Deborah escapes and locks herself in her room, terrified. Finally confiding in Ramsey, she puts her complete trust in him. Imagining Deborah has had a hallucinations, he again covertly contacts Clark back in Clarksville.

Convinced by Ramsey they are bound together for the safety of his dream home in "Angel's Cove" in California she boards a train with him...only to be turned straight over to Clark, who intends to have her committed to an insane asylum.

She breaks free, and is chased down on the platform at the next stop by a man...Ramsey, who had caught a plane to overtake the train after finally putting the pieces together that she is in mortal danger.

Back in Raleigh, Deborah is able to connect with Monahan; she is her last hope. They arrange to meet, only to have Monahan kidnap her and drive her straight to the mill in Clarksville and right into Clark's murderous arms.

He chases Deborah around the factory, up onto its catwalks, seeking to throw her to her death the same way he had her father. Monahan follows. In the darkness, Clark mistakes her for Deborah and sends her plummeting instead. Ramsey bursts in, and launches into a life-or-death struggle with Clark high on a ledge. Shocked to see Deborah still alive, Clark backpedals off the catwalk in a daze.

Deborah and Keith drive arm in arm down the winding road to sparkling Angel's Cove. Married already for three months, they beam. Deborah has a surprise, and whispers it in Keith's ear. He is delighted to learn that they will soon be expanding their family.

==Reception==
Bosley Crowther, in The New York Times, gave the film a mostly positive review. He wrote, "Although it never pretends to be anything but melodrama, Woman in Hiding, unlike so many offerings in this genre, adds some convincing characterizations to its suspense. The combination of the two attributes succeeds in raising this new arrival at the Criterion a notch or two above the normal in this category emanating from the Coast. And, aside from a climax which is something less than inspired, Michael Gordon's direction of this story of a newlywed's desperate flight from her homicidal husband is paced toward mounting tension despite some implausible aspects here and there."
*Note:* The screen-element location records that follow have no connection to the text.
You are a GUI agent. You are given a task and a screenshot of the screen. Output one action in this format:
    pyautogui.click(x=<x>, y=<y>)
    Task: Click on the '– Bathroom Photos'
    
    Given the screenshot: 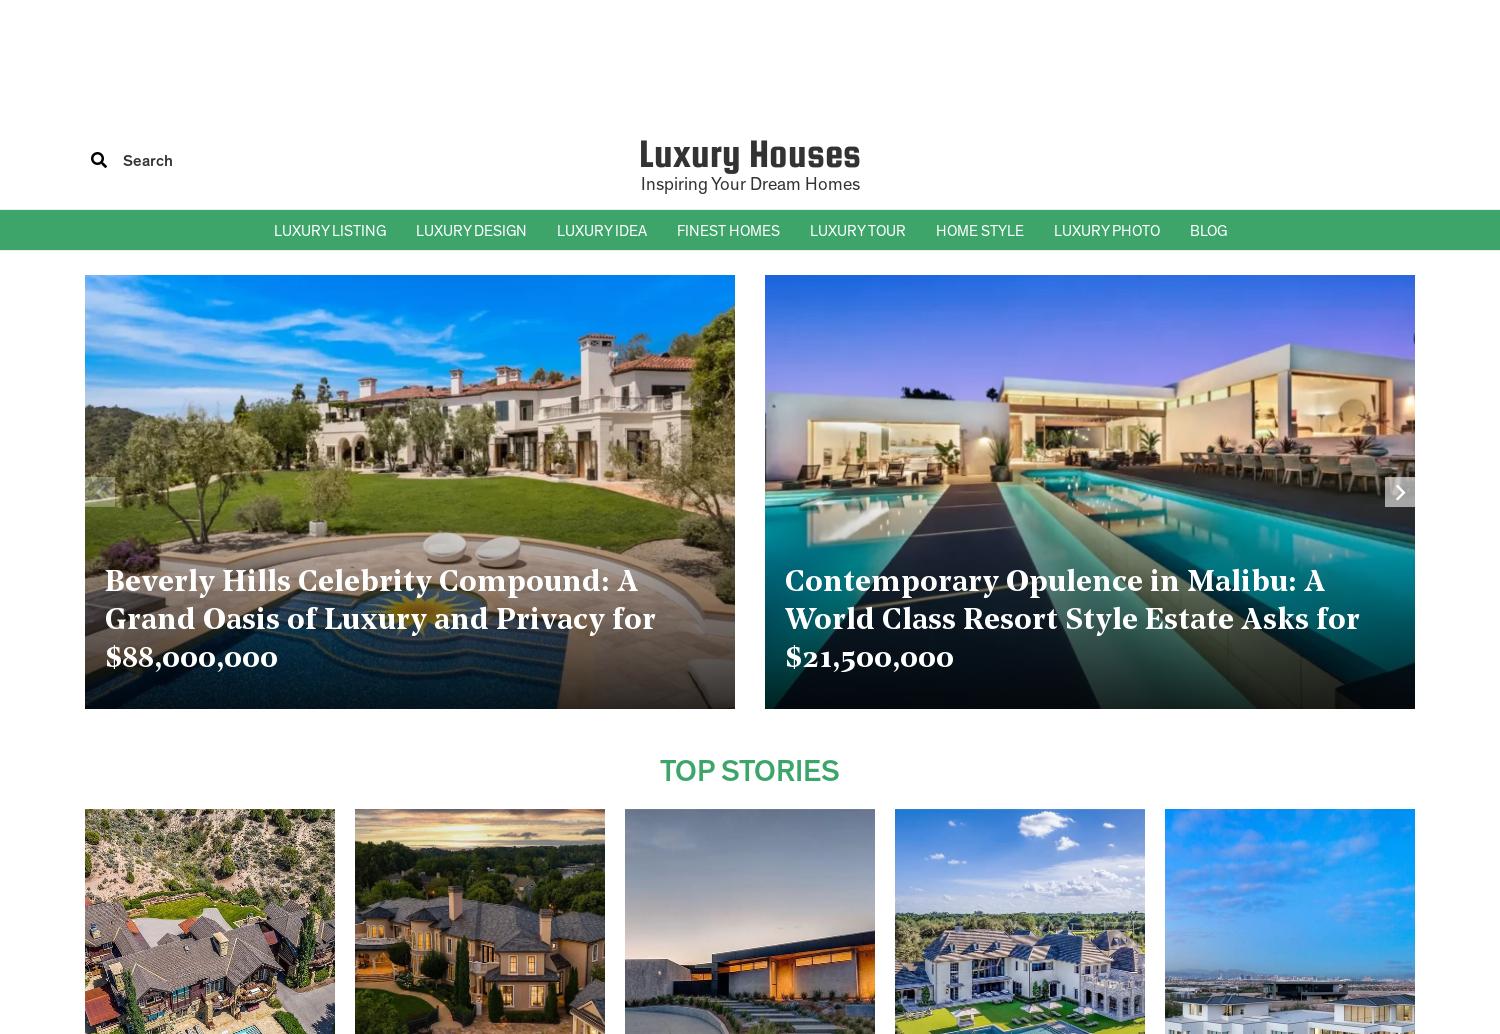 What is the action you would take?
    pyautogui.click(x=1109, y=392)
The Chicago Tribune was complimentary overall: "With a little tightening at the joints and a little cutting here and there, this film could have been a first rate thriller—and, even as it is, there are some well acted and suspense-filled episodes. Ida Lupino is properly tiny and fragile....Steven McNally is handsome and forbidding as the ruthless killer....Howard Duff...plays knight errant and rescues the lady in the proverbial nick of time. Peggy Dow...does very well in her early scenes, but is inclined to overdo in the frantic finale. The climax is overly long, and the fadeout rather startlingly coy, but the film has some ingenious touches, and several amusing bits."

Film critic Dennis Schwartz wrote in 2019, "Patchy melodrama with too many contrived suspense escape scenes and too pat an ending to be anything better than a modest thriller, but Ida Lupino as the damsel-in-distress is terrific. Michael Gordon (Pillow Talk/Boys' Night Out/Cyrano de Bergerac) directs in a workmanlike and capable way."

Has been shown on the Turner Classic Movies show Noir Alley with Eddie Muller.